**INFORMATION SUPPLIED**
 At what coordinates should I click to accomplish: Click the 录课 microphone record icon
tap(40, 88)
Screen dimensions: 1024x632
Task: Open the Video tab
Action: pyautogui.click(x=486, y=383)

**TASK PROMPT**
Please collect every line of the rows above that contains the string "click", matching its case exactly.

**COMPLETE ANSWER**
 At what coordinates should I click to accomplish: Click the 录课 microphone record icon
Action: pyautogui.click(x=486, y=383)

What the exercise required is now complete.